Fox and CBS Reject New Condom Commercial
By Christine Cupaiuolo — June 19, 2007
Trojan condoms has unveiled a new advertising campaign that both CBS and Fox networks have refused to air — apparently because pregnancy prevention is not a good enough reason to promote condom use.
Andrew Adam Newman writes in The New York Times:
Both had accepted Trojan’s previous campaign, which urged condom use because of the possibility that a partner might be H.I.V.-positive, perhaps unknowingly. A 2001 report about condom advertising by the Henry J. Kaiser Family Foundation found that, “Some networks draw a strong line between messages about disease prevention — which may be allowed — and those about pregnancy prevention, which may be considered controversial for religious and moral reasons.”
Representatives for both Fox and CBS confirmed that they had refused the ads, but declined to comment further.
In a written response to Trojan, though, Fox said that it had rejected the spot because, “Contraceptive advertising must stress health-related uses rather than the prevention of pregnancy.”
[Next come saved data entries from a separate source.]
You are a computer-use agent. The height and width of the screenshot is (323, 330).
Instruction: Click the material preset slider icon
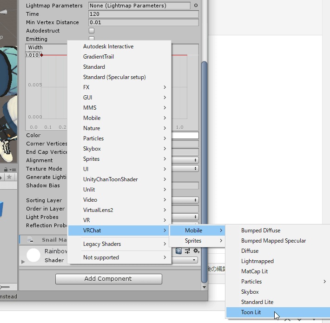coord(187,251)
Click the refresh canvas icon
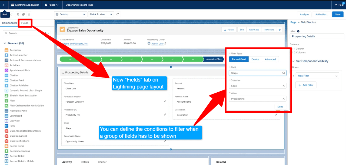The image size is (346, 165). click(x=118, y=14)
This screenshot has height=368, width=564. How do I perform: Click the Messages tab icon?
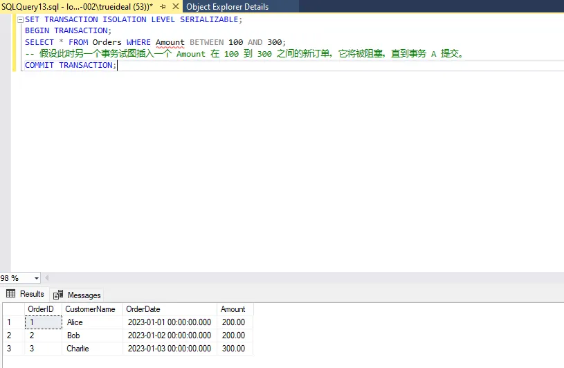[58, 295]
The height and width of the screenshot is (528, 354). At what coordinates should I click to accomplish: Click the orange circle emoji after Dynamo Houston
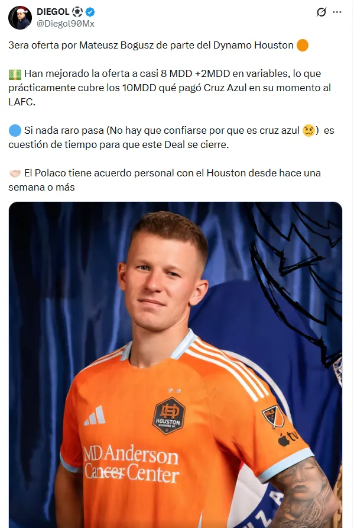[303, 46]
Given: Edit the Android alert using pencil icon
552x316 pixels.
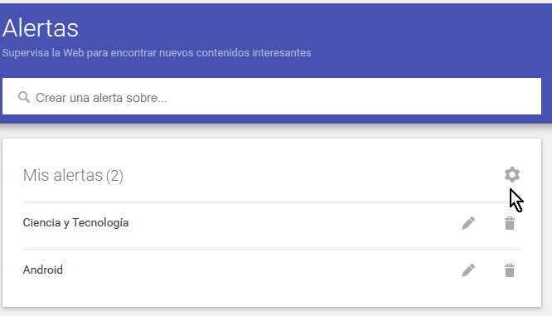Looking at the screenshot, I should click(468, 270).
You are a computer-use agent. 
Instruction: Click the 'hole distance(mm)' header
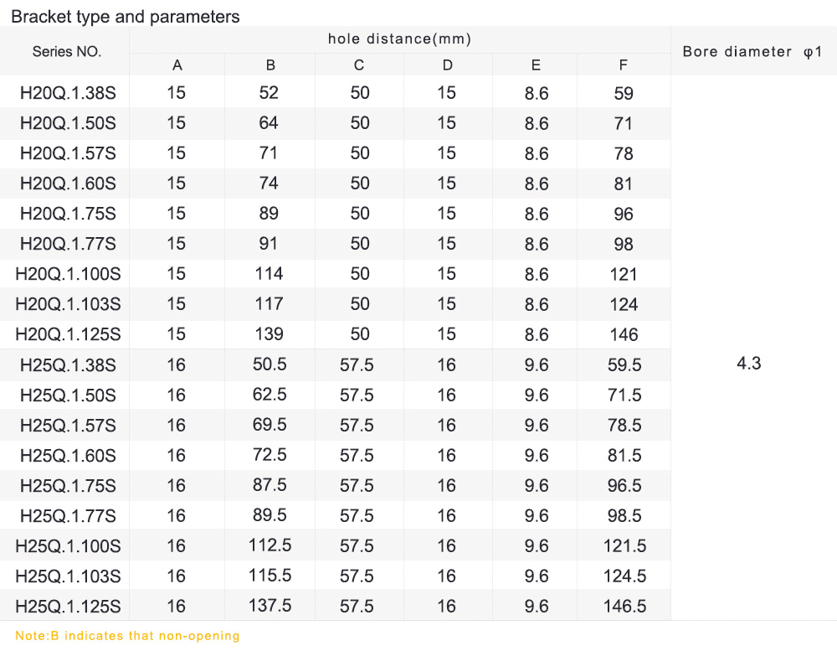point(399,39)
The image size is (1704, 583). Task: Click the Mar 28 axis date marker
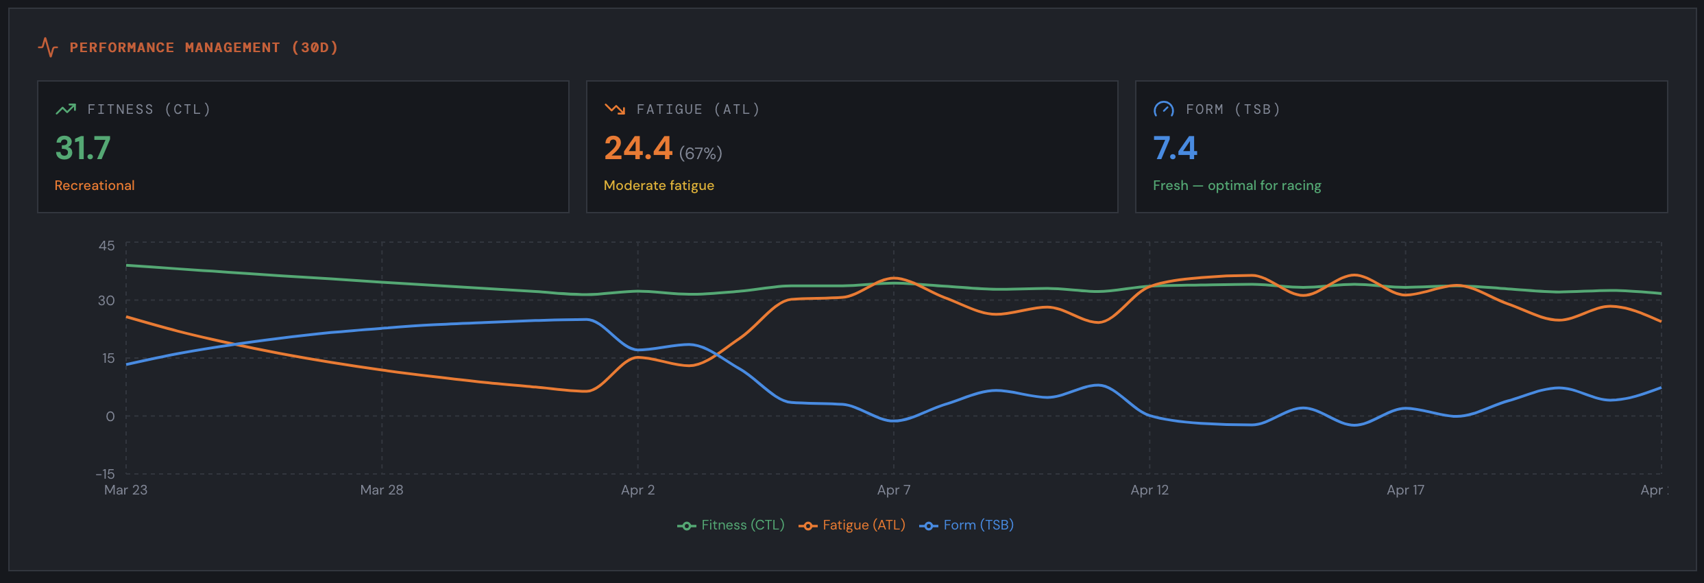[x=382, y=490]
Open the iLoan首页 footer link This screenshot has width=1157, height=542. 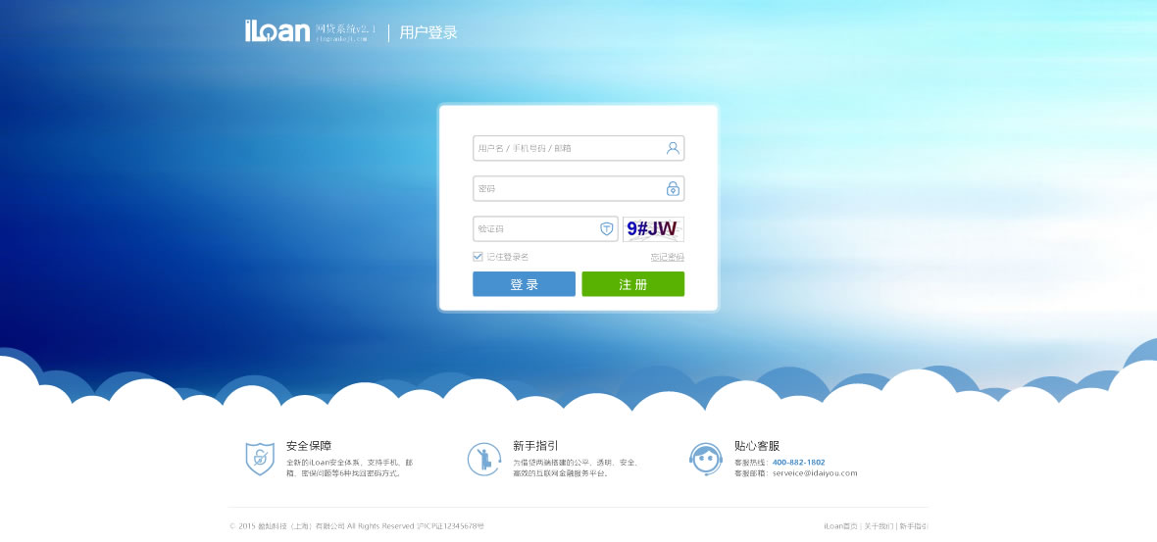tap(840, 526)
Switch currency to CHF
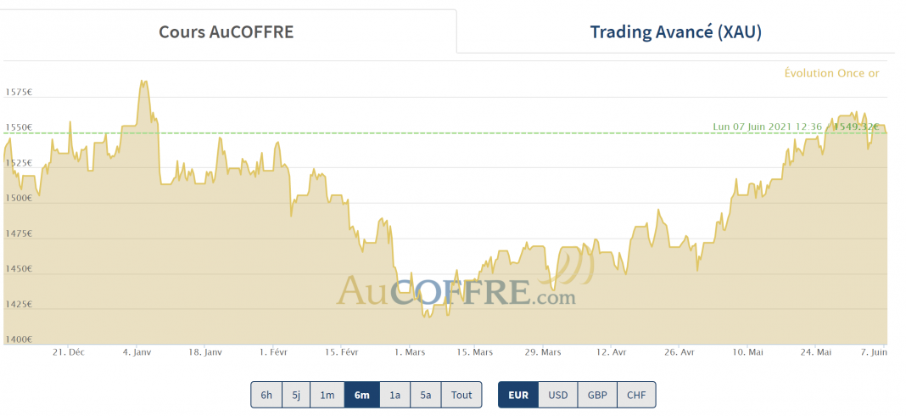The width and height of the screenshot is (906, 416). click(636, 395)
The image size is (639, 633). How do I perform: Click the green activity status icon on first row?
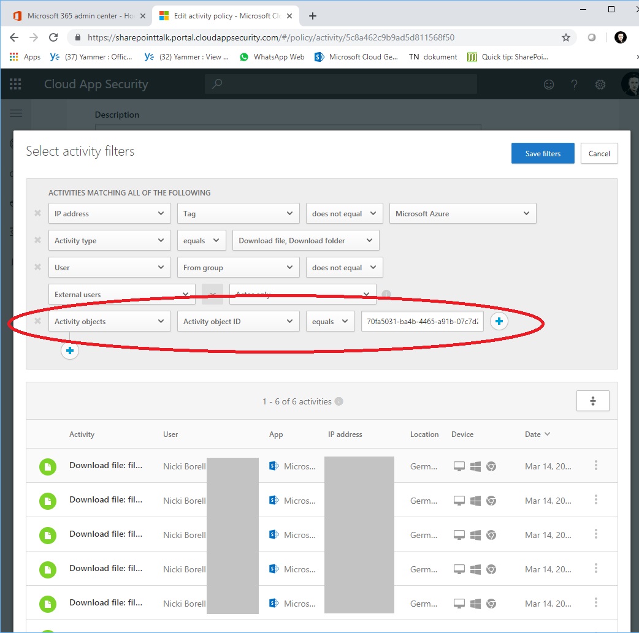48,466
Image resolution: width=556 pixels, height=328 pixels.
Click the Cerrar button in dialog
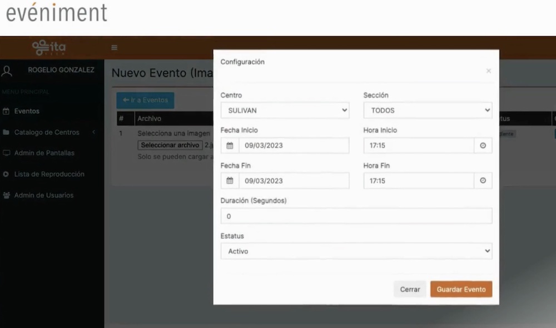pyautogui.click(x=410, y=290)
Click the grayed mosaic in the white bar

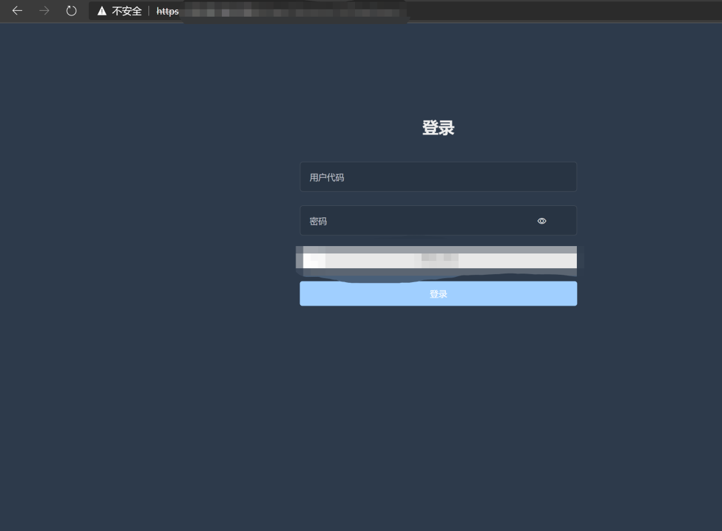pos(440,258)
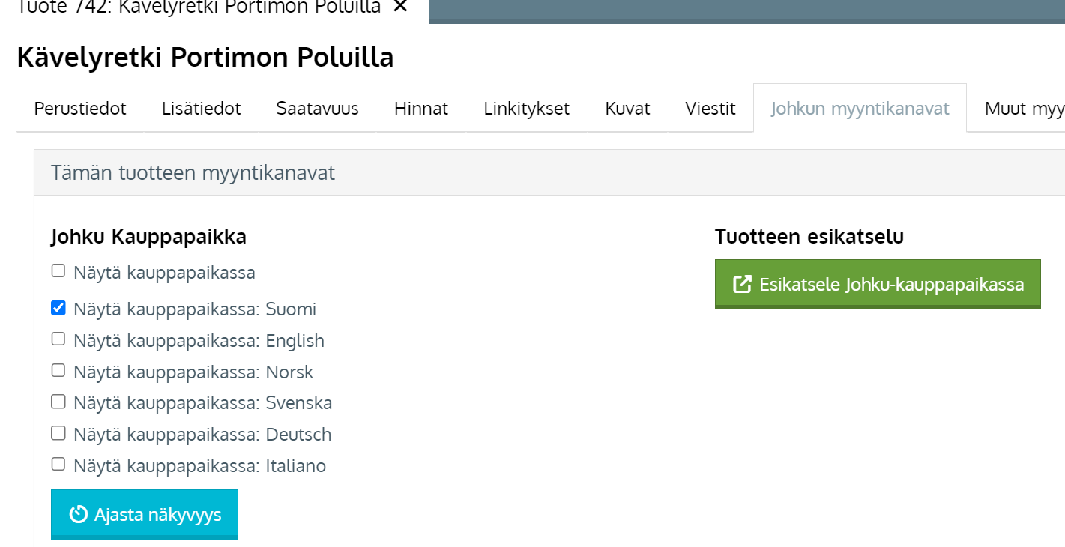
Task: Toggle Näytä kauppapaikassa: Italiano checkbox
Action: coord(58,465)
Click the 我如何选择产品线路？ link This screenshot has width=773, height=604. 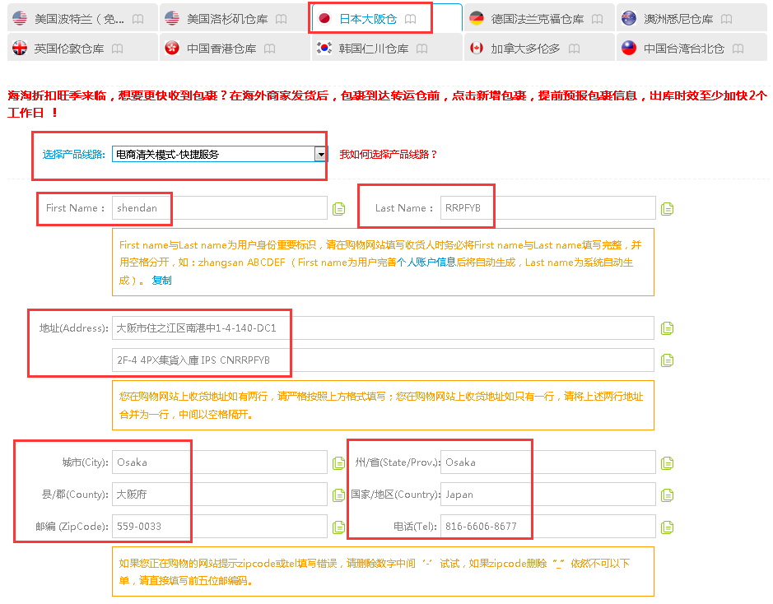pos(389,154)
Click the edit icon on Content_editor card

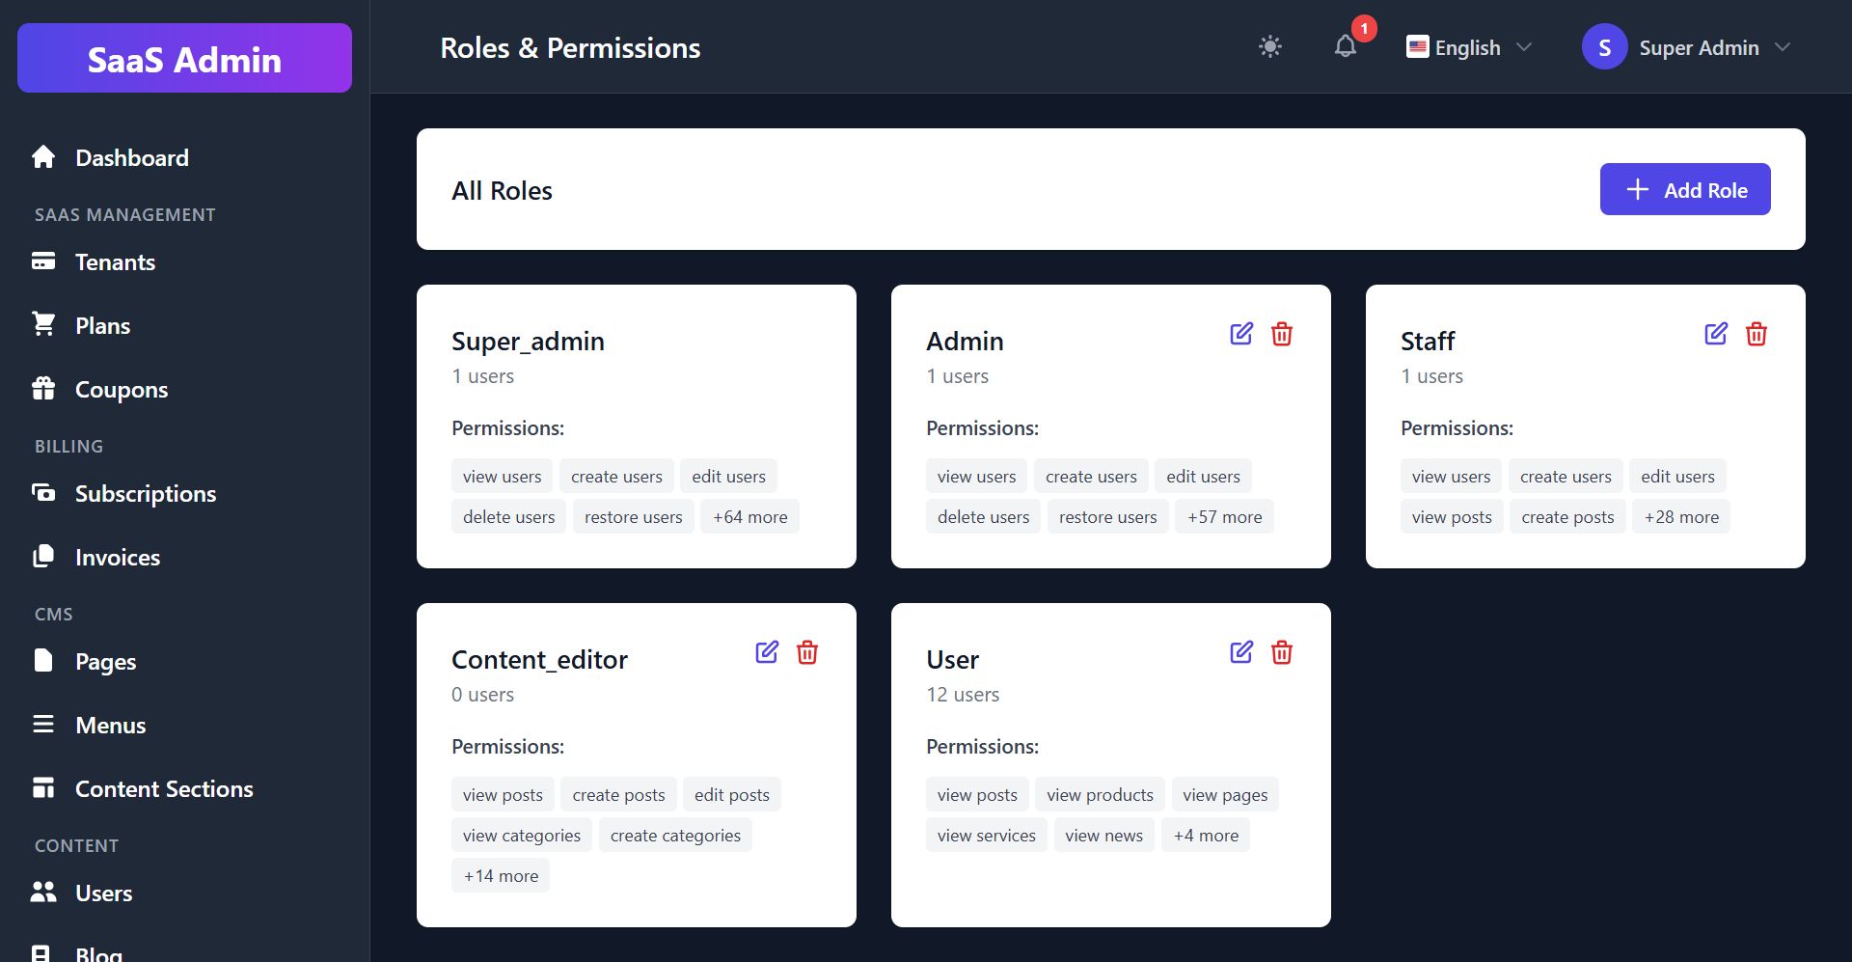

In its rejection, CBS wrote, “while we understand and appreciate the humor of this creative, we do not find it appropriate for our network even with late-night-only restrictions.”
“It’s so hypocritical for any network in this culture to go all puritanical on the subject of condom use when their programming is so salacious,” said Mark Crispin Miller, a media critic who teaches at New York University. “I mean, let’s get real here. Fox and CBS and all of them are in the business of nonstop soft porn, but God forbid we should use a condom in the pursuit of sexual pleasure.”
While Fox and CBS are being criticized for their decision, the commercial itself is drawing mixed reviews. Vanessa at Feministing writes:
So do I like the commercial? Not particularly, but I looked through the website of this new campaign Trojan is launching titled “Evolve,” and it definitely sounds like one I’d be willing to support: they discuss the misinformation that abstinence-only programs put forth about the inefficacy of condoms, the fact that often ideology is often promoted over real information, and their intent to put forth the message that “sex isn’t an unhealthy thing needs to be policed or demonized.”
And Tracy Clark-Flory writes at Broadsheet:
I was first alerted to the ad by a press release this morning from Planned Parenthood calling for the networks to reconsider their decision to block the spot. I was shocked to find that there’s plenty about the ad that actually offends my own sensibilities. For starters: The depiction of men as pigs. I can understand the idea behind it — that men who do not respect their partners enough to protect them from pregnancy or disease are pigs. But filling an entire bar with the nastiest of male stereotypes implies that almost all men are pigs. I’m also not too hot about the underlying message that men are solely responsible for condom use.
Ultimately, however, Clark-Flory concludes: “I have a hard time passionately defending the actual content of the ad — but I have a much harder time defending the networks’ reasons for blocking it.”
According to the NYT, the commercial will run on ABC, NBC and nine cable networks, including MTV, Comedy Central and Adult Swim, along with print ads in 11 magazines and promotions on seven websites.
The Times also provides a bit of condom history and market data:
The 87-year-old company placed its first ad in trade magazines for pharmacists in 1927, when druggists still kept condoms behind the counter. Though out in the aisles for decades, condoms are still purchased furtively: while the average time shopping for a home-pregnancy test is 2.5 minutes, the average condom buyer takes just 7 seconds, according to research by Trojan. “We call it a drive-by purchase,” Mr. Daniels said. “People to this day are embarrassed.”
In its new commercial, the word “Trojan” is never uttered, and the logo appears only briefly on the bathroom’s vending machine and at the end. But with what according to A. C. Nielsen Research is 75 percent of the condom market (Durex is second with 15 percent, LifeStyles third with 9 percent), [Jim Daniels, vice president for marketing], said the company was focusing less on growing market share than growing the market. The annual condom market is now $416 million, according to Packaged Facts, a division of MarketResearch.com.
But of course the have no problem running puppy-upper ads (Cialis, Viagra, etc.)…
Funny that an endorsement of family planning is too scandalous to air, yet the promotion of alcohol consumption, for example, is not.